Abstract
Rapid word learning, where words are “fast mapped” onto new concepts, may help build vocabulary during childhood. Recent evidence has suggested that fast mapping might help rapidly integrate information into memory networks of the adult neocortex. The neural basis for this learning-by-fast mapping determines key properties of the learned information.
Keywords: fast mapping, learning, consolidation, memory, hippocampus
Learning from the environment
When one thinks about the processes governing word learning, one typically thinks of young children, who learn new words at a remarkable rate. Yet we learn new words and concepts throughout our lives: Vape. Selfie. Fracking. But, outside the classroom, we are rarely explicitly taught new words and concepts. Instead, we extract and learn information from a continuous flow of sensory input. In order to read this article, you have had to build a substantial vocabulary, much of which you learned in childhood.
The learning environment of children and adults often includes ambiguity, inference and context. A learning paradigm that mimics this situation has been named “fast mapping”[1] (Figure 1). We note that, perhaps unfortunately, this phrase has taken on several other meanings in the literature, including the process of rapid learning and the cognitive process of linking a name and concept, but we employ the paradigm usage here. In a common instantiation, fast mapping has three key characteristics, where the new word i) is encoded incidentally; ii) is introduced in context with an already-known item; iii) has a meaning that is apparent through inference (“disjunctive syllogism”, or process-of-elimination). Historically, fast mapping has predominantly been studied in young children, but recent attention has turned to adults, and how the learning paradigm might have significant neural and cognitive consequences.
Figure 1. An example of a fast mapping paradigm.

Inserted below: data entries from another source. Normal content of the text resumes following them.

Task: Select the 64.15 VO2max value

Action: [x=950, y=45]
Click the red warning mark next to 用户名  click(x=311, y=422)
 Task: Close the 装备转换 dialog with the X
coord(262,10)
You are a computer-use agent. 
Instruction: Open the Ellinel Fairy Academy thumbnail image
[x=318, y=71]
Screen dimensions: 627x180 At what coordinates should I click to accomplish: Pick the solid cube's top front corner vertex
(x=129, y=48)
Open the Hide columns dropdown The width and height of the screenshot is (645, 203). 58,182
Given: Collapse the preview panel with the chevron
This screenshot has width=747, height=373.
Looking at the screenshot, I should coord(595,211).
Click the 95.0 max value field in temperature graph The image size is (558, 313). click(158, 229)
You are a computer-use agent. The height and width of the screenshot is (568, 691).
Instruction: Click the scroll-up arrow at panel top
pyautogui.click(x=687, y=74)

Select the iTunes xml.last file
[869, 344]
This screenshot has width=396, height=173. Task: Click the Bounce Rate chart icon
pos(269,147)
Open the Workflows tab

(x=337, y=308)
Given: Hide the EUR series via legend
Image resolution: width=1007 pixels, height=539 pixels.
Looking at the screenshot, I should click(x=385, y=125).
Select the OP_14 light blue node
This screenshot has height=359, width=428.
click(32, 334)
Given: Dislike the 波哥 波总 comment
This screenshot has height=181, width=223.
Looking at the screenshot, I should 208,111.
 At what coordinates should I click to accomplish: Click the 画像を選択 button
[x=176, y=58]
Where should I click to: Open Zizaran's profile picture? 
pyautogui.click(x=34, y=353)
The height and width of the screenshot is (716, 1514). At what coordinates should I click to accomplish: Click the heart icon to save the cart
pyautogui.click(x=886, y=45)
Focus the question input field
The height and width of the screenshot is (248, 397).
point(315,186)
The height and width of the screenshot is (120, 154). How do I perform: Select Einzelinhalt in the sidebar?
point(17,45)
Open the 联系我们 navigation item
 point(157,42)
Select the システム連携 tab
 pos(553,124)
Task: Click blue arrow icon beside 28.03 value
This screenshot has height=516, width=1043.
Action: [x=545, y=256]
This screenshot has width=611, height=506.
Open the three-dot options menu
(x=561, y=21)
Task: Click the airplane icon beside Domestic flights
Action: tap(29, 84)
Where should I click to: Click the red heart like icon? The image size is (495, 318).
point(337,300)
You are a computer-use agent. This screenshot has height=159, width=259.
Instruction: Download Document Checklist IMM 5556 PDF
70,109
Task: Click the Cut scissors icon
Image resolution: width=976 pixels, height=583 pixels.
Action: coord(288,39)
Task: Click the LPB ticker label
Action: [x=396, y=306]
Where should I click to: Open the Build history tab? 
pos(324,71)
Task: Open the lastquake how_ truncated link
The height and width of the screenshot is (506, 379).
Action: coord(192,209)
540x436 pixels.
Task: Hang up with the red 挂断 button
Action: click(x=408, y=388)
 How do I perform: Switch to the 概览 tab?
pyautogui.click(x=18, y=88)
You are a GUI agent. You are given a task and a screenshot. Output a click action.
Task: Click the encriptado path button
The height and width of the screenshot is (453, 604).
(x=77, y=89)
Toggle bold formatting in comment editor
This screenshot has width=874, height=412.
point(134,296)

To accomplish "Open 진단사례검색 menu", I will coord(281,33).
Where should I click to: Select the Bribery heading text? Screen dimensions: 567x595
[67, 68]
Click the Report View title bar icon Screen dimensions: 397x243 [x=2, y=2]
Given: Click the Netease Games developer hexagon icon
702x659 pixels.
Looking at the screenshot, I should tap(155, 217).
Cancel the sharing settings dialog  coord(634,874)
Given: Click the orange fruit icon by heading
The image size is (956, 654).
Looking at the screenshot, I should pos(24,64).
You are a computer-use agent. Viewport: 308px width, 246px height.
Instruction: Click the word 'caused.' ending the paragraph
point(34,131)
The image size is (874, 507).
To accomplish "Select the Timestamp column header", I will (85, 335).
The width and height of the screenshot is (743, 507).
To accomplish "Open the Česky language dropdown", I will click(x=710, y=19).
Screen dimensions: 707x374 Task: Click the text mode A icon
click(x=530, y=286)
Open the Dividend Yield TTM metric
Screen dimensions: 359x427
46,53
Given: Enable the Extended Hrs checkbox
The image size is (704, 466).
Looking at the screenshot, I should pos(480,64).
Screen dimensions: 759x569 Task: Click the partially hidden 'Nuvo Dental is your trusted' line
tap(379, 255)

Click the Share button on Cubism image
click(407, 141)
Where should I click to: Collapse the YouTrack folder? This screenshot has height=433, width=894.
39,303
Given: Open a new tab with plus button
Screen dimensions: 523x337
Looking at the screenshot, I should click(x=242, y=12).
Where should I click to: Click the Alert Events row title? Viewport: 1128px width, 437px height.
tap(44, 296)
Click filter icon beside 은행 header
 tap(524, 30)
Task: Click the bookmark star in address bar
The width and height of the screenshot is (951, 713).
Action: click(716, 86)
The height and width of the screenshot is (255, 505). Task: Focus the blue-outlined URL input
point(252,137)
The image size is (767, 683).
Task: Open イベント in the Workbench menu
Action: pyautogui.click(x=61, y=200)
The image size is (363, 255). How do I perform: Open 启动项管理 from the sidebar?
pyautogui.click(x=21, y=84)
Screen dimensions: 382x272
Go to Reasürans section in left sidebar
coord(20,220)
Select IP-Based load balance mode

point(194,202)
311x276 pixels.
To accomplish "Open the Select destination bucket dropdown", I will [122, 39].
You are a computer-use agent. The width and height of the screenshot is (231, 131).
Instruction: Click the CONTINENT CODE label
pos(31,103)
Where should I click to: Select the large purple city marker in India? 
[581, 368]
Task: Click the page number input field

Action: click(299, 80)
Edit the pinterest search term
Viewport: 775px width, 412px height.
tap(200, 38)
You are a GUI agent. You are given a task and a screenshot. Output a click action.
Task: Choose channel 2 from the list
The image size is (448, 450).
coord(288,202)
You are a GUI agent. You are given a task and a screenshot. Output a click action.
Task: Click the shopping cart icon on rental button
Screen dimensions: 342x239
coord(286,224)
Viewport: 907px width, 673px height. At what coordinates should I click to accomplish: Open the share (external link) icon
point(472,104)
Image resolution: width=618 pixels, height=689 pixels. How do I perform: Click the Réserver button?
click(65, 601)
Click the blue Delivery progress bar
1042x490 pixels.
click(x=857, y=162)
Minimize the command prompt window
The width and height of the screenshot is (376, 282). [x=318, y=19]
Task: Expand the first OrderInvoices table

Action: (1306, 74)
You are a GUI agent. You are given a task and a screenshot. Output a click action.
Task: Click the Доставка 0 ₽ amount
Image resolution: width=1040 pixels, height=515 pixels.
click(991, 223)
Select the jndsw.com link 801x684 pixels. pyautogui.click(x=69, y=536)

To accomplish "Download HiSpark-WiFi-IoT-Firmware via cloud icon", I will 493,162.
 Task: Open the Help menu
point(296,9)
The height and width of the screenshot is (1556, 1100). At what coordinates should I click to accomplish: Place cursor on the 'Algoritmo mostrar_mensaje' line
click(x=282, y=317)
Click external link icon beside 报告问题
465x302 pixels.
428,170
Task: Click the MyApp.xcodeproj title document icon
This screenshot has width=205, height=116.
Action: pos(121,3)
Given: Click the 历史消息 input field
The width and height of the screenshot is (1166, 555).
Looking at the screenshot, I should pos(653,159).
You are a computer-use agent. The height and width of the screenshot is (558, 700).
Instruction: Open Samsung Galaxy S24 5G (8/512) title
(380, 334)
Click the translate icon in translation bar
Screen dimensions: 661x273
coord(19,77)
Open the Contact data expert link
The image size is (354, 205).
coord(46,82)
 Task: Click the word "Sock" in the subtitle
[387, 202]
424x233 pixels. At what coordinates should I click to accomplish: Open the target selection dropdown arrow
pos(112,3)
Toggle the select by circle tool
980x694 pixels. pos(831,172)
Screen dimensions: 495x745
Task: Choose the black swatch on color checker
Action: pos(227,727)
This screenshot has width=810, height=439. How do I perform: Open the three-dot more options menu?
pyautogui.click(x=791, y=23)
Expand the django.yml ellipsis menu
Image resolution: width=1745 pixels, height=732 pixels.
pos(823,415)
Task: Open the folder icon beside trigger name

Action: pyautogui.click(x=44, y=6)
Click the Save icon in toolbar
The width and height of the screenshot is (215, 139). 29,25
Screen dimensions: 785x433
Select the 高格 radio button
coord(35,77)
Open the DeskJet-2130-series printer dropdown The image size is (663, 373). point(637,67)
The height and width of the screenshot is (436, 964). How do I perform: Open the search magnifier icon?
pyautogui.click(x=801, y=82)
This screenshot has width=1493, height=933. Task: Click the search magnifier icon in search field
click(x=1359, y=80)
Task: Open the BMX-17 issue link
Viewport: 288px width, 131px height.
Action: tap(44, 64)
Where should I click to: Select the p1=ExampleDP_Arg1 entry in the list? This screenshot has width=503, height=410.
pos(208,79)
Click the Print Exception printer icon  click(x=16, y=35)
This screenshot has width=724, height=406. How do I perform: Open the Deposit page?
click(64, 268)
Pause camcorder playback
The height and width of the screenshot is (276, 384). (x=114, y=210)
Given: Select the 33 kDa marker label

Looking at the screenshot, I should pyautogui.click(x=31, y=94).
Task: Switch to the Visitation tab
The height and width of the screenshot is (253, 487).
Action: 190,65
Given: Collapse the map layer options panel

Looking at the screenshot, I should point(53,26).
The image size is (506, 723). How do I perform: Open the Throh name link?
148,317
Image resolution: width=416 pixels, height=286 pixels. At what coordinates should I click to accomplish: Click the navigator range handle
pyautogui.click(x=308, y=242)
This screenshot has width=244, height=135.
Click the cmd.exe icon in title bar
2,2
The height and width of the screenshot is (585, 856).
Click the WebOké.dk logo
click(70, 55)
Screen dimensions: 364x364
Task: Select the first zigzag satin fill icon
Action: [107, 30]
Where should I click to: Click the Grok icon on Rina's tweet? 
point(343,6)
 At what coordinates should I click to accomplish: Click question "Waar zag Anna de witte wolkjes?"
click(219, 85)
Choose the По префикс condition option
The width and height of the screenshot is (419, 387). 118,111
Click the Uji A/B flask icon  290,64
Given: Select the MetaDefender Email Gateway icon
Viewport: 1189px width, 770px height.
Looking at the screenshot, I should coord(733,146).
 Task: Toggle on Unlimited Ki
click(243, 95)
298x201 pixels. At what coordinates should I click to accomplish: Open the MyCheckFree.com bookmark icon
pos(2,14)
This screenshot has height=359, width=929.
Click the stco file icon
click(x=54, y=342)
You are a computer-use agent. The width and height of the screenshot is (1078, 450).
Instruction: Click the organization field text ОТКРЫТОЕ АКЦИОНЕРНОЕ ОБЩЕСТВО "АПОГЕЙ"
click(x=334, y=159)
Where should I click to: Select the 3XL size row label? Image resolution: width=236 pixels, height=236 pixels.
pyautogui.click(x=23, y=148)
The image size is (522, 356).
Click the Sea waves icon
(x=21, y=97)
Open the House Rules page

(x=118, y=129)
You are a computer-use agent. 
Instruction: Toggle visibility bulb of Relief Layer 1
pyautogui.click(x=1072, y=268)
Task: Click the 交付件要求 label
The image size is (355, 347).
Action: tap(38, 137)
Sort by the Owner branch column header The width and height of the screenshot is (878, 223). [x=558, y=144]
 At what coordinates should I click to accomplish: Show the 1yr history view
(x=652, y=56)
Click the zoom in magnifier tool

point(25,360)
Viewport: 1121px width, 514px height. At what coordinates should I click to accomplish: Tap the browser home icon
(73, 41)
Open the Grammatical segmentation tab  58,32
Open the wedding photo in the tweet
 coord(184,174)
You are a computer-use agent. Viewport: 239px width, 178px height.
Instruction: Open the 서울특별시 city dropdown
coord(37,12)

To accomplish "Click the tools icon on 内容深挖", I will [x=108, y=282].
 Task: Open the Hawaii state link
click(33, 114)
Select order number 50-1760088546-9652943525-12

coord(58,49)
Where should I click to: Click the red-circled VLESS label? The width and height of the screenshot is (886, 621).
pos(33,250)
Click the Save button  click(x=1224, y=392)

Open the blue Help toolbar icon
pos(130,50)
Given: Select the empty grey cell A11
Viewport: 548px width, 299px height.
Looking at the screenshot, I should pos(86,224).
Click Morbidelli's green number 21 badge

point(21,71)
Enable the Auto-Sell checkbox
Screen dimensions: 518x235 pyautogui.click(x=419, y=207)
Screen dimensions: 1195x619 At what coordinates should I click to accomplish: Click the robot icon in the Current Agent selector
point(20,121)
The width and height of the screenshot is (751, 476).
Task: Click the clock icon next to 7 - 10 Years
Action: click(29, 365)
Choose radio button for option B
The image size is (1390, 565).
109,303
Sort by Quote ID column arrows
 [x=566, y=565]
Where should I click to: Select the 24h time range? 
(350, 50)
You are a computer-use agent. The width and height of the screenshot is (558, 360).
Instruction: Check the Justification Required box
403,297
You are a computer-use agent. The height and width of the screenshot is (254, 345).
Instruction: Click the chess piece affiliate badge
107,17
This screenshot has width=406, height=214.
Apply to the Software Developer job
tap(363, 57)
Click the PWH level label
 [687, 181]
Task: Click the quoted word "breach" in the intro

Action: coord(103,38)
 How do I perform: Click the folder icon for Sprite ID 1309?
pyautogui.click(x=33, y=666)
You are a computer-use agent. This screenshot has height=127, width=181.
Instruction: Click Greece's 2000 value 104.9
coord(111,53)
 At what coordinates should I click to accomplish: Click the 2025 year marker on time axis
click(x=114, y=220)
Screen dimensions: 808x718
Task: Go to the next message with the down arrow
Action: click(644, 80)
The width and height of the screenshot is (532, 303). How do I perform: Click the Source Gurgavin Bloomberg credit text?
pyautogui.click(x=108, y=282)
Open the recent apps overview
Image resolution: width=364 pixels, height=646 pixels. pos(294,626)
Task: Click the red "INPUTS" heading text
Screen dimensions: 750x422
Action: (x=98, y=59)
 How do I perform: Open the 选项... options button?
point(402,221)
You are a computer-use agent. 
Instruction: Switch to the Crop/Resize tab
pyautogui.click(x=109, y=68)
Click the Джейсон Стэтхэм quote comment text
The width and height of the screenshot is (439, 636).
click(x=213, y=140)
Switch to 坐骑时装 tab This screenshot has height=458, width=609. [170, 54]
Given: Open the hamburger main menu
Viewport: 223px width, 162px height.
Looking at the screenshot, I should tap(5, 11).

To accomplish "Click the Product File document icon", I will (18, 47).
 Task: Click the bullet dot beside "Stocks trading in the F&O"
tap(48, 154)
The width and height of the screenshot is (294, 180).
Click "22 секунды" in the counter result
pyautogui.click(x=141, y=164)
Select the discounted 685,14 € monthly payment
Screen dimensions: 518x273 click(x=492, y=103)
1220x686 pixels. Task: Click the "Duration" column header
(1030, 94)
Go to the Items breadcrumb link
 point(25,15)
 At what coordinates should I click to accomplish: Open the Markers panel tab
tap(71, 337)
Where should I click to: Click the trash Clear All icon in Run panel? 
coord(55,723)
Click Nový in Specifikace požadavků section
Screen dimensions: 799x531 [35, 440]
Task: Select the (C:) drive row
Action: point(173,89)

In this instance, the word “Torato” may be learnt as the name for the left insect (adapted from [10]). Note: In this example, the new name was constructed for experimental purposes (the insect is actually known as a giraffe weevil, shown with permission from the copyright holder; Alex Hyde; www.alexhydephotography.com). Other studies have employed the items’ real names.
A distinct neural pathway?
When we are explicitly taught information, the material is successfully learned and eventually consolidated through interactions between the hippocampus and regions of neocortex. At first, incoming information is rapidly encoded by the hippocampus, and following time and often sleep, is gradually consolidated into long-term memory in neocortex[2].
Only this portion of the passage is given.